• _TRY IT_: Set down exactly the lines from the one containing "The width and height of the screenshot is (1568, 735)." through the last line of the data below, and no others.
[DATA RECORDS Boundary: Start]
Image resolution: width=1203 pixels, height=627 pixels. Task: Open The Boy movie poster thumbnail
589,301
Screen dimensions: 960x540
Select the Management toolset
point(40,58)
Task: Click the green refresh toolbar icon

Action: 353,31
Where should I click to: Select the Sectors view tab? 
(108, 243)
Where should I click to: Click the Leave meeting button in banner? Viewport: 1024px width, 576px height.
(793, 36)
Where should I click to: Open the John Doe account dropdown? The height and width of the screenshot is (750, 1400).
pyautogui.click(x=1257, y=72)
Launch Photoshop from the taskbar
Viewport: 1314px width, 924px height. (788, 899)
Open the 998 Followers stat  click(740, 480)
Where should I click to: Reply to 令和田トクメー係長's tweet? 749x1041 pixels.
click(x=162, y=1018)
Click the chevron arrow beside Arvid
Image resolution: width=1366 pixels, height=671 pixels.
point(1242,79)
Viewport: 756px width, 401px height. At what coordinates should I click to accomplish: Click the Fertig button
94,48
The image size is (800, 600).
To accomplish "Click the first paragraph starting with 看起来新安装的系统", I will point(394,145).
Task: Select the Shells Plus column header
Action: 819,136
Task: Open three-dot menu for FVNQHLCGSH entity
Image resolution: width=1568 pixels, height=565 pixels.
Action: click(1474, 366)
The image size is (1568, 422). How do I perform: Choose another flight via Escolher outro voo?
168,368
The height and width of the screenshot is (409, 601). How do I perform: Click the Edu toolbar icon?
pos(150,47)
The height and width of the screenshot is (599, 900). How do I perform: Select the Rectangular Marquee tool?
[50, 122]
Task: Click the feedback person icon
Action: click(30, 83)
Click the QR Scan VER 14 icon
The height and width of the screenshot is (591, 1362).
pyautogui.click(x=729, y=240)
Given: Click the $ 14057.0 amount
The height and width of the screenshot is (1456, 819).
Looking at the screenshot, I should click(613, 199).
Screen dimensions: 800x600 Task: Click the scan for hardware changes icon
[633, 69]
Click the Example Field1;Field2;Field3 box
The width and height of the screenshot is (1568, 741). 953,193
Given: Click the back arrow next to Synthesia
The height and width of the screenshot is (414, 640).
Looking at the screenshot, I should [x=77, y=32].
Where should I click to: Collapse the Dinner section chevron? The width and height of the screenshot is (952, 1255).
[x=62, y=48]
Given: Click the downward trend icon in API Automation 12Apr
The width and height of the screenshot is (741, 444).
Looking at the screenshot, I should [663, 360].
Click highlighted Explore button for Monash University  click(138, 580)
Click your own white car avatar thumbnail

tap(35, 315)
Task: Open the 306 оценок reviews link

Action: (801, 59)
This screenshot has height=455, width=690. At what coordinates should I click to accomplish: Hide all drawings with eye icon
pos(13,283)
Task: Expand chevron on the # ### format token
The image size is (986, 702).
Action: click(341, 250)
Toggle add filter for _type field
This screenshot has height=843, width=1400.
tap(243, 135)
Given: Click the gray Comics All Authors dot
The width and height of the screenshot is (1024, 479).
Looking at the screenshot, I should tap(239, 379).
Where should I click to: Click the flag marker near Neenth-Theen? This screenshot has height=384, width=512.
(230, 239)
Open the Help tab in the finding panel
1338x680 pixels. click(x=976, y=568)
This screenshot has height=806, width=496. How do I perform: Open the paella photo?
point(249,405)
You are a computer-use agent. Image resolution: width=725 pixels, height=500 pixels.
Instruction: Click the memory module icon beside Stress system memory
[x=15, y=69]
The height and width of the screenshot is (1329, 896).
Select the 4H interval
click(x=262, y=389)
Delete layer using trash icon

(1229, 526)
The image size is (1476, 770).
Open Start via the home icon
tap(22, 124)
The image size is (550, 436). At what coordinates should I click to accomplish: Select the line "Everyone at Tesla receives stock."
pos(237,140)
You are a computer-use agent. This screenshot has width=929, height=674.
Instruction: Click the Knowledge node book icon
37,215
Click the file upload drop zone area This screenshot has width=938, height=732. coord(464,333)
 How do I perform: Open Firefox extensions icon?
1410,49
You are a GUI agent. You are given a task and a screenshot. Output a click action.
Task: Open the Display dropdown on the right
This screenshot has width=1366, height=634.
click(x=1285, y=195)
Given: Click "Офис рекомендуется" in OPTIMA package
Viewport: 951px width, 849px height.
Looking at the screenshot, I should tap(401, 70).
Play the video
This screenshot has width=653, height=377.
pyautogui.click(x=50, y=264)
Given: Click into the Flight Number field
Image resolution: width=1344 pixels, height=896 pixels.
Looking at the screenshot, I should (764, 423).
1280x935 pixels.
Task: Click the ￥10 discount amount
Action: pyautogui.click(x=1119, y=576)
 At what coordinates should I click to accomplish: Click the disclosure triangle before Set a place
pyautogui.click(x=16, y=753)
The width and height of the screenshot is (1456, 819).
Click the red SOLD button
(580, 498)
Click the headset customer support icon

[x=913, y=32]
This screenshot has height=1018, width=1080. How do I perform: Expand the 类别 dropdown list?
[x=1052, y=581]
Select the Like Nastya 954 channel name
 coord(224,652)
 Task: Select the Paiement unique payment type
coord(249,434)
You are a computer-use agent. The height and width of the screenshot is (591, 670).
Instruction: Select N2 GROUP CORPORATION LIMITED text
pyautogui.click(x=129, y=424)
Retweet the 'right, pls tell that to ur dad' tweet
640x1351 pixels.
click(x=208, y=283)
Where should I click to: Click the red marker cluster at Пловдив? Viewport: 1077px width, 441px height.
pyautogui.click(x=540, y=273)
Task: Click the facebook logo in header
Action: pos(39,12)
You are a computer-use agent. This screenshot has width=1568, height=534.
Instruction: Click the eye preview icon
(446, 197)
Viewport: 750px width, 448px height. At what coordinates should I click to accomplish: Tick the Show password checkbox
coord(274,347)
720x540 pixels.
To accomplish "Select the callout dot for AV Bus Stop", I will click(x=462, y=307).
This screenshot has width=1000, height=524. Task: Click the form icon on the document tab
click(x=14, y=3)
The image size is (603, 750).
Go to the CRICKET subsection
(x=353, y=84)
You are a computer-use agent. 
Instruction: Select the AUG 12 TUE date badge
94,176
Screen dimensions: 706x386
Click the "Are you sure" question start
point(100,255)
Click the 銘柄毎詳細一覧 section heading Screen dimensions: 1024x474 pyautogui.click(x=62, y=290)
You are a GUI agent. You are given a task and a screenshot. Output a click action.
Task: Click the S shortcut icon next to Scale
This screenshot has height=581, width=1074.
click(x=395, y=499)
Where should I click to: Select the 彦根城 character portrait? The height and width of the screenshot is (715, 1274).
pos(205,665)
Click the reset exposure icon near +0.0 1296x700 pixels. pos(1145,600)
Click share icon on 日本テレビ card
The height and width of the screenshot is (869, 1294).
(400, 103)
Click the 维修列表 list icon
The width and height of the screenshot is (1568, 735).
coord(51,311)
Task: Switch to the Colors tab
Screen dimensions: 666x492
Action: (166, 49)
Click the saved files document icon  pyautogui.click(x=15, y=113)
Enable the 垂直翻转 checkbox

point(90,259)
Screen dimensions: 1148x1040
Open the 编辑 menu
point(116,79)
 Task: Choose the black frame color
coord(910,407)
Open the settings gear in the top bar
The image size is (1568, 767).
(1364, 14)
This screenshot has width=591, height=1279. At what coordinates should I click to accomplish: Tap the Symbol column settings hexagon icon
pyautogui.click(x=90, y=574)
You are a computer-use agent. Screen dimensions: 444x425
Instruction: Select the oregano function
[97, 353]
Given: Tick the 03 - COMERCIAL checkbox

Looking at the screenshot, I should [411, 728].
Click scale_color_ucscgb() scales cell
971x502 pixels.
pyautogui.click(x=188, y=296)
[DATA RECORDS Boundary: End]
• _REPLY_:
The width and height of the screenshot is (1568, 735).
coord(51,311)
Task: Switch to the Colors tab
Screen dimensions: 666x492
Action: (166, 49)
Click the saved files document icon  pyautogui.click(x=15, y=113)
Enable the 垂直翻转 checkbox

point(90,259)
Screen dimensions: 1148x1040
Open the 编辑 menu
point(116,79)
 Task: Choose the black frame color
coord(910,407)
Open the settings gear in the top bar
The image size is (1568, 767).
(1364, 14)
This screenshot has width=591, height=1279. At what coordinates should I click to accomplish: Tap the Symbol column settings hexagon icon
pyautogui.click(x=90, y=574)
You are a computer-use agent. Screen dimensions: 444x425
Instruction: Select the oregano function
[97, 353]
Given: Tick the 03 - COMERCIAL checkbox

Looking at the screenshot, I should [411, 728].
Click scale_color_ucscgb() scales cell
971x502 pixels.
pyautogui.click(x=188, y=296)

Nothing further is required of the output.